Weirdly this is taking forever (2000ms instead of 1500ms with onnx) and returning what looks like an int version of my models response. Not entirely sure what I'm doing wrong here.

I also tried to add with_onnx but couldn't figure out how to make that work with tract_onnx_opl.

Thanks for helping me out with this!

kali commented 3 years ago
antimora commented 3 years ago

@hexgnu were you able to make any progress on this issue? I am curious about your approach. Have you attempted to write your own for the 15 operations you mentioned? Have you come across some reference material for operations? I couldn't find good simple examples. Many open source implementations are specific to their architecture, i.e. PyTorch.

hexgnu commented 3 years ago

@antimora so I ended up doing a few optimizations of the code using a lazy_static and that seemed to help quite a bit... for our purposes it seemed to work. It still would be awesome to push it down a layer because we are building this for WASM and avoiding cold-starts is very useful for us.

One thing I did find on the first iteration of what I built in pytorch (feed forward only) was that fundamentally building sigmoid, softmax, argmax etc type functions is very simple in pure rust. The problem honestly is when I started using things like one-hots or decision trees.

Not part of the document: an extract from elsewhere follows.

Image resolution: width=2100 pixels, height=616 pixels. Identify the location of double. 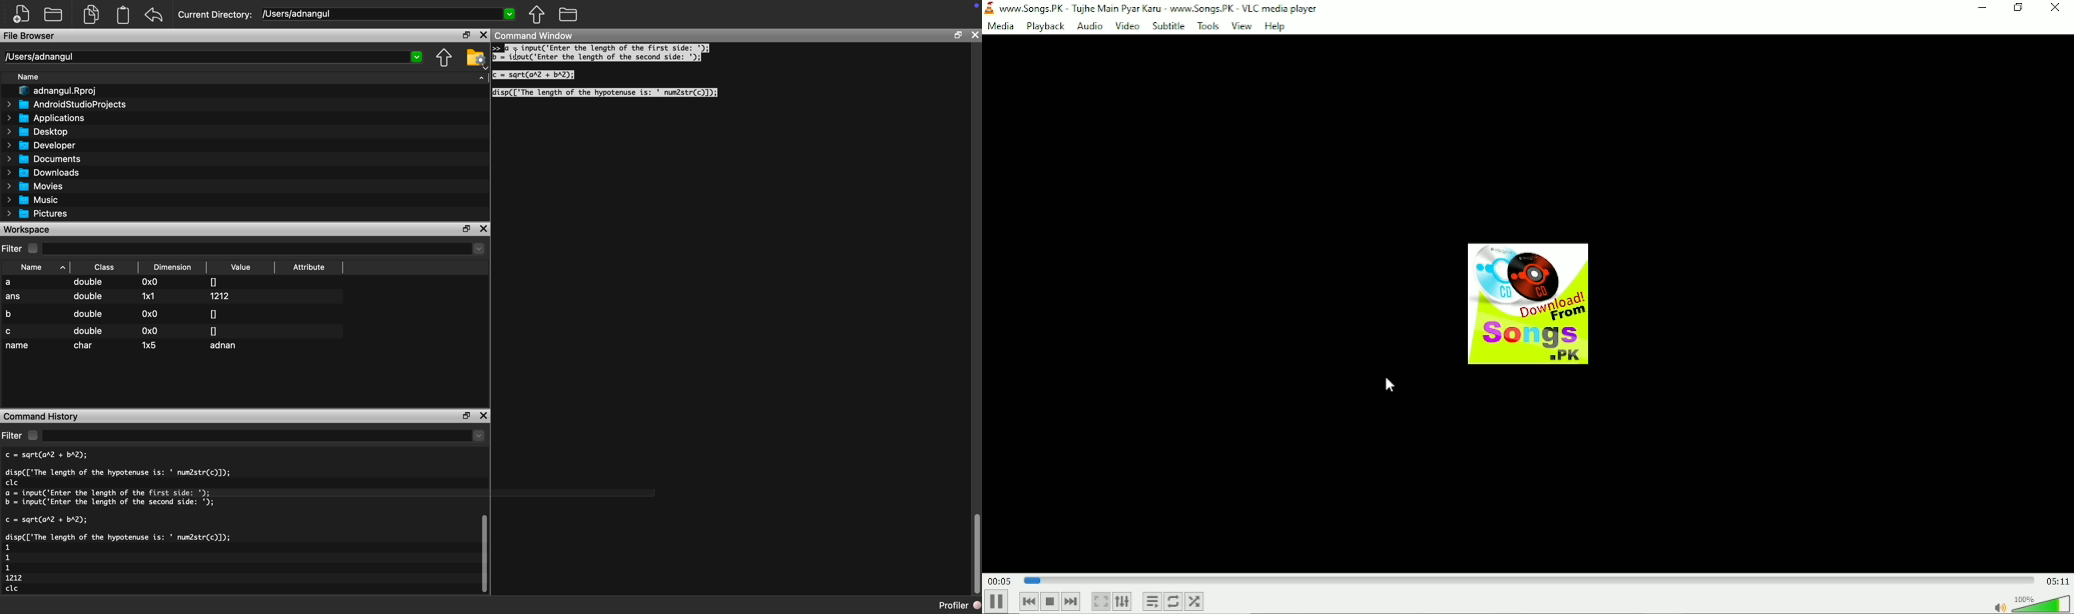
(87, 299).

antimora commented 3 years ago

@hexgnu thanks for your answers. I am curious which library do you use for your WASM math functions, such as log? Do you use something like MicroMath crate that supports [no_std]?

BTW, you might want to check out Pytorch Glow project. They have facility to compile ONNX to static code. https://github.com/pytorch/glow/blob/master/docs/AOT.md

hexgnu commented 3 years ago

@antimora I used straight calculations in rust and relied on the wasm compiler to compile them to wasm, so nothing special really. I will check out the glow project looks great! I do think that with the right compiler a lot of these calculations can be compiled down into bytecode fairly simply it's just that it hasn't been a huge focus of the community.

kali commented 3 years ago

Going to close this.

benmkw commented 2 years ago

Could this issue be reopened?

Additionally to the mentioned portability and perf and size improvements I also think that the API could be strongly typed when a specific onnx file is specified which would make running the model more robust against user errors.

A possible data point for performance is NN512 https://jonatron.github.io/test_nn512/ which seems promising.

tract is basically an optimizing interpreter. Operators are the interpreter primitives.

I was wondering what is the reason for this setup/ why is this preferable?